Consulter la décision sur Légifrance
Cour de cassation, chambre commerciale, 4 juin 2013, n° 12-13.002 — MAIF / IBM
Projet d’intégration informatique « clé en main », difficultés techniques, retards et révision du projet.
Consulter la décision sur le site de la Cour de cassation
Cour de cassation, chambre commerciale, 20 juin 2018, n° 17-14.742
Obligation du fournisseur informatique de se renseigner sur les besoins de l’acheteur et sur l’adéquation de la solution.
Consulter la décision sur Légifrance
Cour de cassation, chambre sociale, 10 mai 2012, n° 11-13.884
Présomption du caractère professionnel des fichiers présents sur l’outil informatique professionnel.
Consulter la décision sur Légifrance
Code civil, article 1112-1
Devoir précontractuel d’information.
Consulter l’article sur Légifrance
Code civil, article 1170
Clause privant de sa substance l’obligation essentielle du débiteur.

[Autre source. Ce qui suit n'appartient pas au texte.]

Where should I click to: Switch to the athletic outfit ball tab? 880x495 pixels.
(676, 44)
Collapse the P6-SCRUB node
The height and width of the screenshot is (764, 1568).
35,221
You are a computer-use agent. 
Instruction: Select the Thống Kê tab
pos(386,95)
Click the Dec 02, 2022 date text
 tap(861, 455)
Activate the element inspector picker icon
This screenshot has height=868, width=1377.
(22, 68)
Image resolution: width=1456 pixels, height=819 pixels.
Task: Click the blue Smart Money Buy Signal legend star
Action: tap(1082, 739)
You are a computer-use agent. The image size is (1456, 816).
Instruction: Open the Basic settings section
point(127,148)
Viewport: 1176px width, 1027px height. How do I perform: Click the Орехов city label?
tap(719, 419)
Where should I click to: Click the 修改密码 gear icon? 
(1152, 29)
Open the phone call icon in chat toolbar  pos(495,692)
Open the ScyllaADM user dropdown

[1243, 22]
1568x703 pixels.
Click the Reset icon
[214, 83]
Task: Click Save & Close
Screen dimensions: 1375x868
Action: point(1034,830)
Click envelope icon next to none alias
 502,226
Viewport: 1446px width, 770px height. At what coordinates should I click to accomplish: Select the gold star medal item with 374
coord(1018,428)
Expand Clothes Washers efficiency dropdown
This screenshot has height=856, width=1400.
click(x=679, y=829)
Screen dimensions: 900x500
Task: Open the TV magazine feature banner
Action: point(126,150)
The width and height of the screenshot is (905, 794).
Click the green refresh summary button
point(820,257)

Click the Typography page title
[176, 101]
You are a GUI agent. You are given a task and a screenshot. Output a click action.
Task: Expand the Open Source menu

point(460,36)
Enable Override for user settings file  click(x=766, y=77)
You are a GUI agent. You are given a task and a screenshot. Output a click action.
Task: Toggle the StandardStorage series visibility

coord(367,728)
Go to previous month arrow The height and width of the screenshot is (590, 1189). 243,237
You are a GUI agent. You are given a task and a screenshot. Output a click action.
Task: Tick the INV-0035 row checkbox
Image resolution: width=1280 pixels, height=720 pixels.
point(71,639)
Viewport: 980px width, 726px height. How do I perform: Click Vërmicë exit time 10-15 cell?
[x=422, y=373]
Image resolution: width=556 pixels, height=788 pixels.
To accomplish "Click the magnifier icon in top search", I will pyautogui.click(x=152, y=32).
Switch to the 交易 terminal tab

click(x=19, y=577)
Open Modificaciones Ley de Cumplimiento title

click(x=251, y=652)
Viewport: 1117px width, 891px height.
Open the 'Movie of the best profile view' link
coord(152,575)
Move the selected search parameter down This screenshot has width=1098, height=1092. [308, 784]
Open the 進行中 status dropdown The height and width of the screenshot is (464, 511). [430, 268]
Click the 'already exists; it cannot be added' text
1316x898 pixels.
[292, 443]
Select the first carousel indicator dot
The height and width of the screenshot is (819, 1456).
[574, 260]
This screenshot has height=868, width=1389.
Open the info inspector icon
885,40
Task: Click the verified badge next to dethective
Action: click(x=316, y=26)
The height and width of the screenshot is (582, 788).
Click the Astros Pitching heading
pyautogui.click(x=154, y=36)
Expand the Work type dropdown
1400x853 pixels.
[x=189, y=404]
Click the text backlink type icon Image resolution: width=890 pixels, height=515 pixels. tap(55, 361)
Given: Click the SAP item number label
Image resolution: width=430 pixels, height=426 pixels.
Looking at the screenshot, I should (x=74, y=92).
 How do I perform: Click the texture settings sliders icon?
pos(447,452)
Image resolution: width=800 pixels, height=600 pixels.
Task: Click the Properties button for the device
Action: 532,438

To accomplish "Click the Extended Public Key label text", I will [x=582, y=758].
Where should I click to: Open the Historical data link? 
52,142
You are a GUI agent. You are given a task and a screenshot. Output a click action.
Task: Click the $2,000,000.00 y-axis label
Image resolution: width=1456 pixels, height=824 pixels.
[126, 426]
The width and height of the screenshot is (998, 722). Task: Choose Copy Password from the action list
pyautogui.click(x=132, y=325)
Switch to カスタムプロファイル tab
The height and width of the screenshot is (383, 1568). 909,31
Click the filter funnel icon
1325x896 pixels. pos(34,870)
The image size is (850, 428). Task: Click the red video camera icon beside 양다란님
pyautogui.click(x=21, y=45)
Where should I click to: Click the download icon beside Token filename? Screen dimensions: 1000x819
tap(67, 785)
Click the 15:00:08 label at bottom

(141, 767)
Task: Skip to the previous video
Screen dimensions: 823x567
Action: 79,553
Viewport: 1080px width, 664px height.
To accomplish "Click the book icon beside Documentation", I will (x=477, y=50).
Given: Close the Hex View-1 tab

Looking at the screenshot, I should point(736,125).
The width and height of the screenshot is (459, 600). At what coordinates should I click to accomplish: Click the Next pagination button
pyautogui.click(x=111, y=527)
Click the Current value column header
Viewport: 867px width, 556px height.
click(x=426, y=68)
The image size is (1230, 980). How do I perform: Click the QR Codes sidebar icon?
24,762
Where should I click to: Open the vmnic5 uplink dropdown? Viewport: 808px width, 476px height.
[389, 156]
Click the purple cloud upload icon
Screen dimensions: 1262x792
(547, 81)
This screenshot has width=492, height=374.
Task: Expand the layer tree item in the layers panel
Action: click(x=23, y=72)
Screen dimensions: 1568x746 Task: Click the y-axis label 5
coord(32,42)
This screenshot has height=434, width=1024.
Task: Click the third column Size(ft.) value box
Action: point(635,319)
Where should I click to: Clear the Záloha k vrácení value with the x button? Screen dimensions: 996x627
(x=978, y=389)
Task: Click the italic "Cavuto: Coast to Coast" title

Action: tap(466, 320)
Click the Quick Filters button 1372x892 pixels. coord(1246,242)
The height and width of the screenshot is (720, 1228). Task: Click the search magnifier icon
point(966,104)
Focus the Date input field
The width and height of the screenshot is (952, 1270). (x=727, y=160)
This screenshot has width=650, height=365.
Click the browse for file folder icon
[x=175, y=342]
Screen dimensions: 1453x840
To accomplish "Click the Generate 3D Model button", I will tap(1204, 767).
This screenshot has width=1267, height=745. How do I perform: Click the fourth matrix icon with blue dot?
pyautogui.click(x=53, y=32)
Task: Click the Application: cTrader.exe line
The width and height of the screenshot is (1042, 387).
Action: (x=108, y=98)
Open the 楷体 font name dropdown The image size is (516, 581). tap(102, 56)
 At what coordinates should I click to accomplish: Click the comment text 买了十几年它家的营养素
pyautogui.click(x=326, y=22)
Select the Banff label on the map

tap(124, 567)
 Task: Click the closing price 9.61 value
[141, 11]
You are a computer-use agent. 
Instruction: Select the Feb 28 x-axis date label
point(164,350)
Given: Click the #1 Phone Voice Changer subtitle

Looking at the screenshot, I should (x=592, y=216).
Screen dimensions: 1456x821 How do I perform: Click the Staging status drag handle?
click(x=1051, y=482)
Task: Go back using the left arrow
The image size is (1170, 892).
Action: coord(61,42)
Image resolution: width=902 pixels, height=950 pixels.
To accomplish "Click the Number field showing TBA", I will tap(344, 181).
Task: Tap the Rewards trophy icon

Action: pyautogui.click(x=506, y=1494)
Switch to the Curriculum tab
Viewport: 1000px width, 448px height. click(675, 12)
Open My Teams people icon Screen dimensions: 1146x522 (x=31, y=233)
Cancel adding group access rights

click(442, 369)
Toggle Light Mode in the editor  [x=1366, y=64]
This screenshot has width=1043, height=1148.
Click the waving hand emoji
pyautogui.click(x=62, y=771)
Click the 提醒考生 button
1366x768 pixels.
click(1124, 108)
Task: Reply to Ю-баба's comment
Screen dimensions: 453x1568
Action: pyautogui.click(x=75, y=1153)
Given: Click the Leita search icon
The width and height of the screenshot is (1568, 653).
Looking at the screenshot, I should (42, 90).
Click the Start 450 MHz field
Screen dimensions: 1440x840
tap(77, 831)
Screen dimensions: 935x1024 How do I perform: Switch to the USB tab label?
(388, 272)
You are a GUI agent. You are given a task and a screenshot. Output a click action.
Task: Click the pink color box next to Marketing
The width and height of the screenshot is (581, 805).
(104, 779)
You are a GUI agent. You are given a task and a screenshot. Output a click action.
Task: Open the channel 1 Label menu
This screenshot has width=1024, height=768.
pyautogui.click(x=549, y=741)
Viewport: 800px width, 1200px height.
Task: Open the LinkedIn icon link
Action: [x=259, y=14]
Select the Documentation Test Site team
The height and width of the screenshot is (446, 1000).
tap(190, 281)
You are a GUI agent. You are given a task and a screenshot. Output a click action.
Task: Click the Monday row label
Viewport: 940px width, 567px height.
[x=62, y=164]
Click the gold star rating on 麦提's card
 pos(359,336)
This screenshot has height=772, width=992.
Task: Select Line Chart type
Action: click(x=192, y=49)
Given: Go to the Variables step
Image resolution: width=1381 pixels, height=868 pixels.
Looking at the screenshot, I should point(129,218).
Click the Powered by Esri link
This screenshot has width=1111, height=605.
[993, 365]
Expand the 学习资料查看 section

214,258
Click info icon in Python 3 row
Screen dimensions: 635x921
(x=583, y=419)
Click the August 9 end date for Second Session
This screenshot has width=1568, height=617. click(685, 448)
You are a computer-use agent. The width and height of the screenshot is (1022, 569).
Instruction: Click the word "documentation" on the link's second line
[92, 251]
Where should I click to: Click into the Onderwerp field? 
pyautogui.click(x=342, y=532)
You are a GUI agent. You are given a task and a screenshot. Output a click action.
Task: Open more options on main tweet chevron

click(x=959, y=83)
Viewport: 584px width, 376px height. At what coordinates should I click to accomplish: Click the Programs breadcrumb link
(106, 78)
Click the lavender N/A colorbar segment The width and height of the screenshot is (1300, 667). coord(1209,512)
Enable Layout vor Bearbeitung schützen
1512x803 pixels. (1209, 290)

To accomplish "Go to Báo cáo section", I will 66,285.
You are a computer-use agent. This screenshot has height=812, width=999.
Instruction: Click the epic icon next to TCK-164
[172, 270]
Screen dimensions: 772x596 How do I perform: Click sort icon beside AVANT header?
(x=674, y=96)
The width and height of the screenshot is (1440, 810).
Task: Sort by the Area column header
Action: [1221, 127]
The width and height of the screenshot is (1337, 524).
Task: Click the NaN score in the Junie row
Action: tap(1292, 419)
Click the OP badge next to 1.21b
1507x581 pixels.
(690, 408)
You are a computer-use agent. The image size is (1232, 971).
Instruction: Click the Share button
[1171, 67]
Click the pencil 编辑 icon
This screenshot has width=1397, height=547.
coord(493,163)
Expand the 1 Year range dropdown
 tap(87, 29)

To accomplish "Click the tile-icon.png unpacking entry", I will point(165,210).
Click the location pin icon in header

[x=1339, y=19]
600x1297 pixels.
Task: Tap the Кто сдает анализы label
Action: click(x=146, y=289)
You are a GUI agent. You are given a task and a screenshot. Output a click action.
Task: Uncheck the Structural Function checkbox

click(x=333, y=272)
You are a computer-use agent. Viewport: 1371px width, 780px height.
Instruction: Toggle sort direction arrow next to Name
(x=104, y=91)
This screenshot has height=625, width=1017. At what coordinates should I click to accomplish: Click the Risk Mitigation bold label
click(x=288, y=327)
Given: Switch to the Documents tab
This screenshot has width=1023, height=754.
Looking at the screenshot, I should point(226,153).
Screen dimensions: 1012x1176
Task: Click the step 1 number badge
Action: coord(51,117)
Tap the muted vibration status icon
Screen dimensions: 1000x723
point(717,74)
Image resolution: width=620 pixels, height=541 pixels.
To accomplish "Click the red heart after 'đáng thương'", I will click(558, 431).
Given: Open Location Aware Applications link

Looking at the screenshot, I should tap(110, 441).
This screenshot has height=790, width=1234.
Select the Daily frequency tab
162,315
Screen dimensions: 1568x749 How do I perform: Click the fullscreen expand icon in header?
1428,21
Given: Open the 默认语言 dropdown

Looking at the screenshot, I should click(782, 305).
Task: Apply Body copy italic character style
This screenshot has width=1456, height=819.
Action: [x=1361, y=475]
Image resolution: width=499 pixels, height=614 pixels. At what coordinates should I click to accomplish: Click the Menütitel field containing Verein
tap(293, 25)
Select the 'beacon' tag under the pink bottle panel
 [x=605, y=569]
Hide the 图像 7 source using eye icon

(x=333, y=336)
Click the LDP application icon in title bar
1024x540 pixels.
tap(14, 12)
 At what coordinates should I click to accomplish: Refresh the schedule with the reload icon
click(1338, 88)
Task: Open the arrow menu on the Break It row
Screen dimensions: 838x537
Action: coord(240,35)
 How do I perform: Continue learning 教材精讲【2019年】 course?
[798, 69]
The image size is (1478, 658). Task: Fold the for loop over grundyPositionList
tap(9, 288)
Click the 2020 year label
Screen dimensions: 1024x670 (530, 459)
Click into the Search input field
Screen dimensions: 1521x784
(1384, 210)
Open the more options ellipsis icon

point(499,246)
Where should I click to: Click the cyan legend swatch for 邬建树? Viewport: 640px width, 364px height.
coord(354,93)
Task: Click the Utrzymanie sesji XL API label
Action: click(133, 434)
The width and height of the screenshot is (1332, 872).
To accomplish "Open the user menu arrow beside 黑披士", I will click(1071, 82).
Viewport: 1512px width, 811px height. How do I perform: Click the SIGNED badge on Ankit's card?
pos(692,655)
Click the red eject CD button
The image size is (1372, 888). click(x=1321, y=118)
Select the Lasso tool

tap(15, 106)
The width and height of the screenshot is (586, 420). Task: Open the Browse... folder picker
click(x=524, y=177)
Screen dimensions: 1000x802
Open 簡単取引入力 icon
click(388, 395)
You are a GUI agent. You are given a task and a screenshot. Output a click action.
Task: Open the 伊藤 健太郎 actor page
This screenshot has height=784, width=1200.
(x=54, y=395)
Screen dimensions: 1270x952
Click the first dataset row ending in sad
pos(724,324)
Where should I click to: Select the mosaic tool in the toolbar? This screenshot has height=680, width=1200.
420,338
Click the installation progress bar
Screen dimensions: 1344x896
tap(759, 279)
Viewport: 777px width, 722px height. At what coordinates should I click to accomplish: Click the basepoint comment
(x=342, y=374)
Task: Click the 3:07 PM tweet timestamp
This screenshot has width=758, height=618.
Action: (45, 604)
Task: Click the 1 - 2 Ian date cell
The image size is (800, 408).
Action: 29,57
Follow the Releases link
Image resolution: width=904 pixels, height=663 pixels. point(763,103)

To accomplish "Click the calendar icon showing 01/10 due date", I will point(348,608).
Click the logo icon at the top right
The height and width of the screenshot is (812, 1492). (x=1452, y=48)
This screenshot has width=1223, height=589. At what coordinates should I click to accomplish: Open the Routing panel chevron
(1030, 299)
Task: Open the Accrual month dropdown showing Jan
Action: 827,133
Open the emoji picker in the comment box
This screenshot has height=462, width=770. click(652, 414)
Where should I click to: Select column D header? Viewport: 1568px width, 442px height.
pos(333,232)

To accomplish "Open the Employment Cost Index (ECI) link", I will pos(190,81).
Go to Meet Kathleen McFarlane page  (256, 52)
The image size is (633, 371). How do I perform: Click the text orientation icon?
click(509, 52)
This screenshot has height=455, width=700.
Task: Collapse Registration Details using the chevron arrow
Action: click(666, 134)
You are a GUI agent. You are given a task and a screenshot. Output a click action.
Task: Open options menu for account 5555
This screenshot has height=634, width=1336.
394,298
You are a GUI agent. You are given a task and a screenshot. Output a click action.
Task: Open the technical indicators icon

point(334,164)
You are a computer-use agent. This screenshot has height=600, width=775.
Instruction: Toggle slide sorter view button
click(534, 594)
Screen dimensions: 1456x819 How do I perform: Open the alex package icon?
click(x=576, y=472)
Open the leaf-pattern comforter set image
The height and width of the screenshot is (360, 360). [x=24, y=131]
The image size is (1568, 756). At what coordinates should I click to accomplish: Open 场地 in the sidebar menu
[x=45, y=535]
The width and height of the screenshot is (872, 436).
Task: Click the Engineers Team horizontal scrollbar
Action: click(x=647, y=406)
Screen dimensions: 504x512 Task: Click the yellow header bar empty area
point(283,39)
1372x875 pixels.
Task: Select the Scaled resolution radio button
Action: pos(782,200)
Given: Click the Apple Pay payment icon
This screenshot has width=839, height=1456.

Consulter l’article sur Légifrance
À propos de cette publication
Cet article propose une lecture personnelle de décisions de justice et de textes juridiques sous l’angle des systèmes d’information, de la gouvernance IT et de la gestion des projets numériques.
Je ne suis pas avocat et cette publication n’a pas vocation à constituer un conseil ou une consultation juridique. Elle s’inscrit dans une démarche de veille, de réflexion et de vulgarisation autour des interactions entre droit et technologies.